▸ Exercises to complete
1. From the R-devel reply on missing values, quote the passage from "Base R doesn't" up to and including "to their use.".
2. In the R-devel reply on missing values, what does is.na(NaN) return?

▸ Text excerpt
══════════
[Rd] [External] Re: 1954 from NA

Duncan Murdoch murdoch@dunc@n @end|ng |rom gm@||@com
Wed May 26 01:27:02 CEST 2021


You've already been told how to solve this:  just add attributes to the 
objects. Use the standard NA to indicate that there is some kind of 
missingness, and the attribute to describe exactly what it is.  Stick a 
class on those objects and define methods so that subsetting and 
arithmetic preserves the extra info you've added. If you do some 
operation that turns those NAs into NaNs, big deal:  the attribute will 
still be there, and is.na(NaN) still returns TRUE.

Base R doesn't need anything else.

You complained that users shouldn't need to know about attributes, and 
they won't:  you, as the author of the package that does this, will 
handle all those details.  Working in your subject area you know all the 
different kinds of NAs that people care about, and how they code them in 
input data, so you can make it all totally transparent.  If you do it 
well, someone in some other subject area with a completely different set 
of kinds of missingness will be able to adapt your code to their use.
══════════
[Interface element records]

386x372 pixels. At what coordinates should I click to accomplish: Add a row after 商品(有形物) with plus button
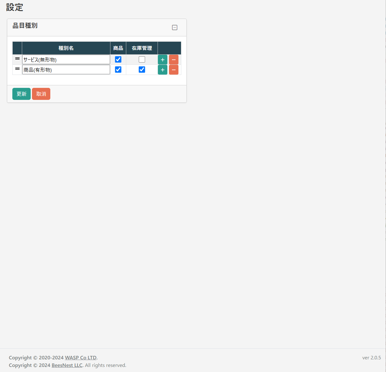point(162,70)
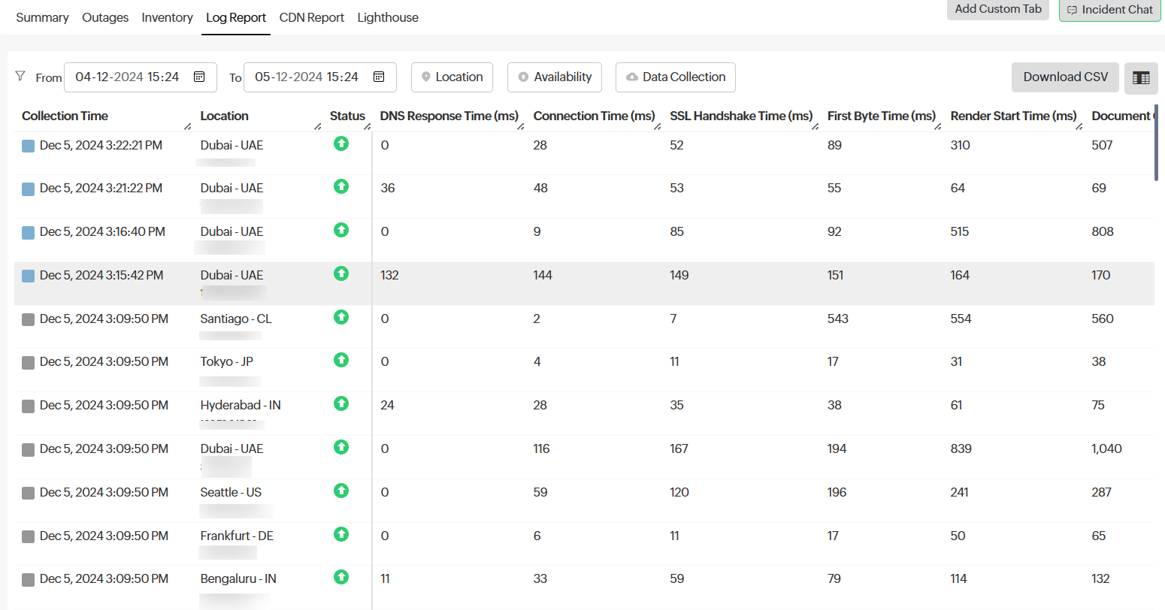Click the up status icon for Seattle - US

(341, 491)
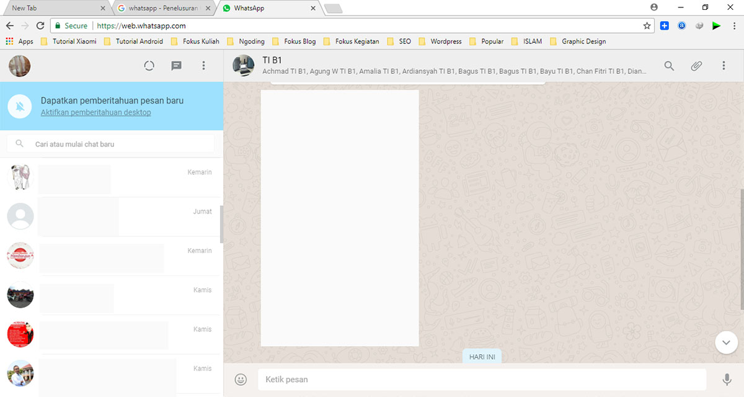The image size is (744, 397).
Task: Click the magnifier in the chat search bar
Action: tap(19, 143)
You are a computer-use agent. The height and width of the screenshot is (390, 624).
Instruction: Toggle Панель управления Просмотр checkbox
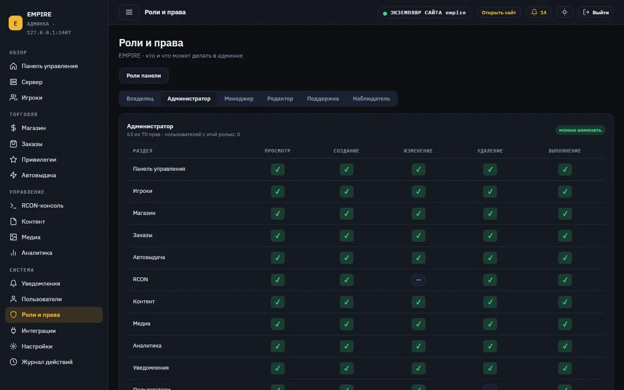point(277,169)
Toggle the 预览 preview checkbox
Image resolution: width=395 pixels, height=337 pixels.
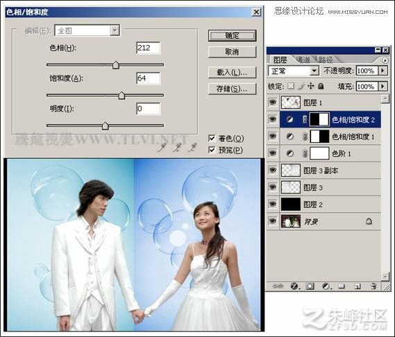pyautogui.click(x=212, y=150)
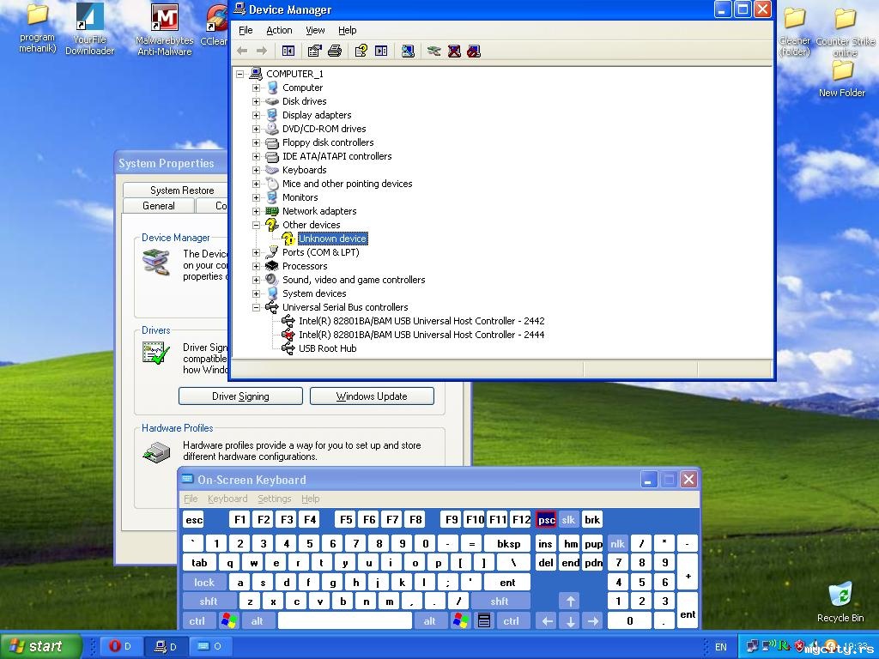This screenshot has height=659, width=879.
Task: Click the Windows Update button
Action: [372, 396]
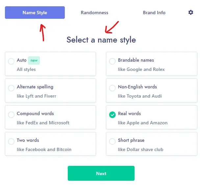
Task: Click the Name Style tab
Action: [x=35, y=13]
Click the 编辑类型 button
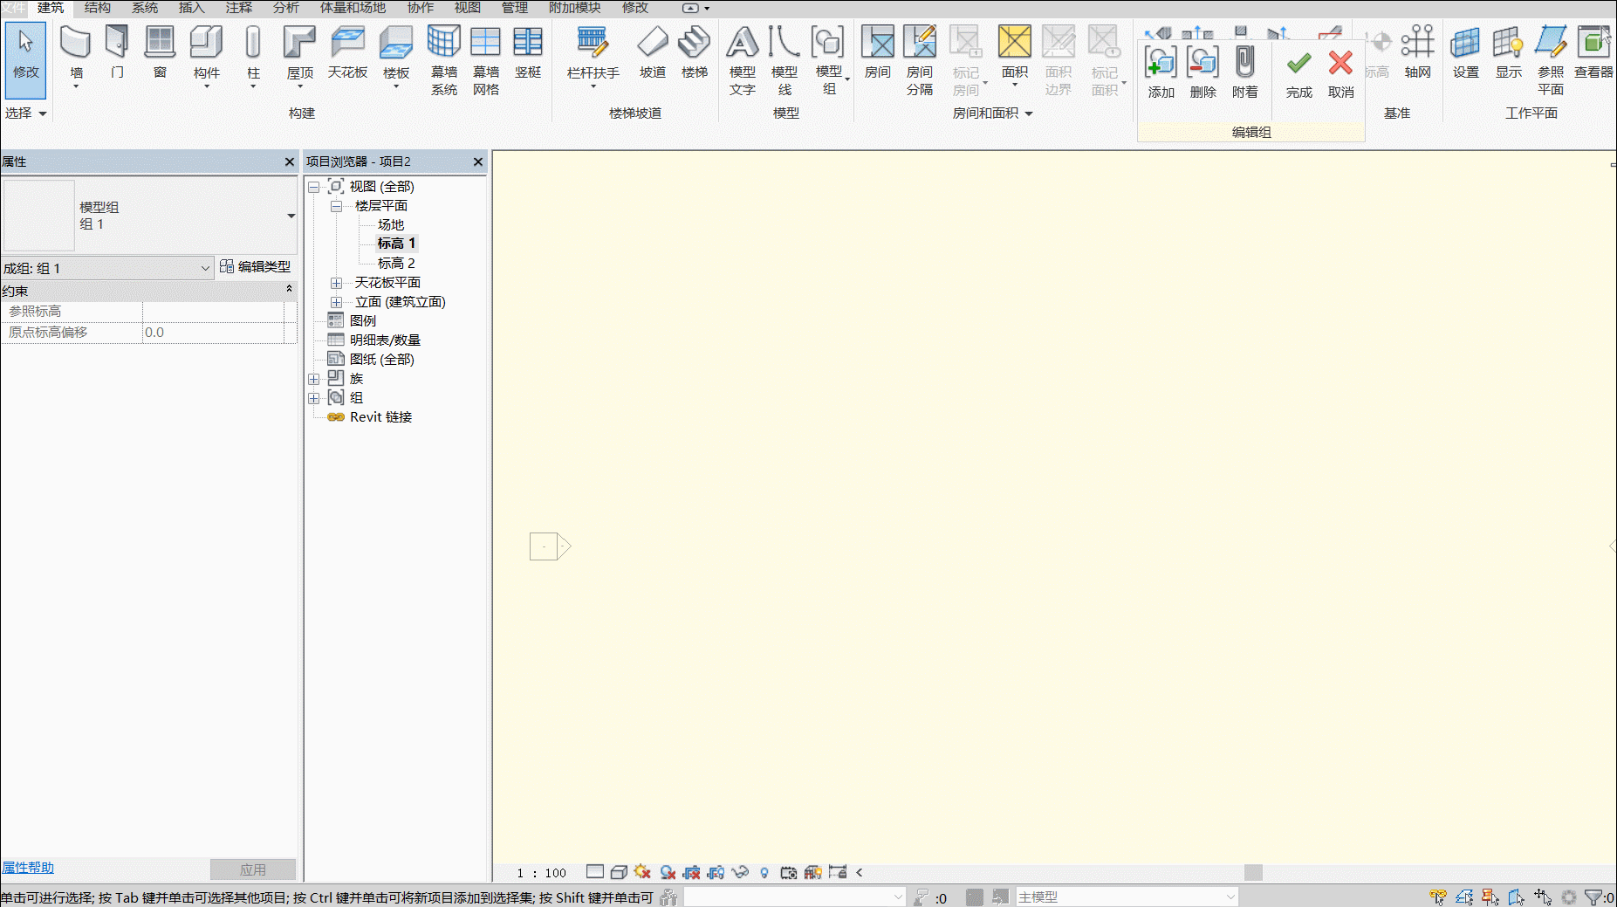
══════════
▸ Full solutions
1.
Base R doesn't need anything else.

You complained that users shouldn't need to know about attributes, and 
they won't:  you, as the author of the package that does this, will 
handle all those details.  Working in your subject area you know all the 
different kinds of NAs that people care about, and how they code them in 
input data, so you can make it all totally transparent.  If you do it 
well, someone in some other subject area with a completely different set 
of kinds of missingness will be able to adapt your code to their use.

2. TRUE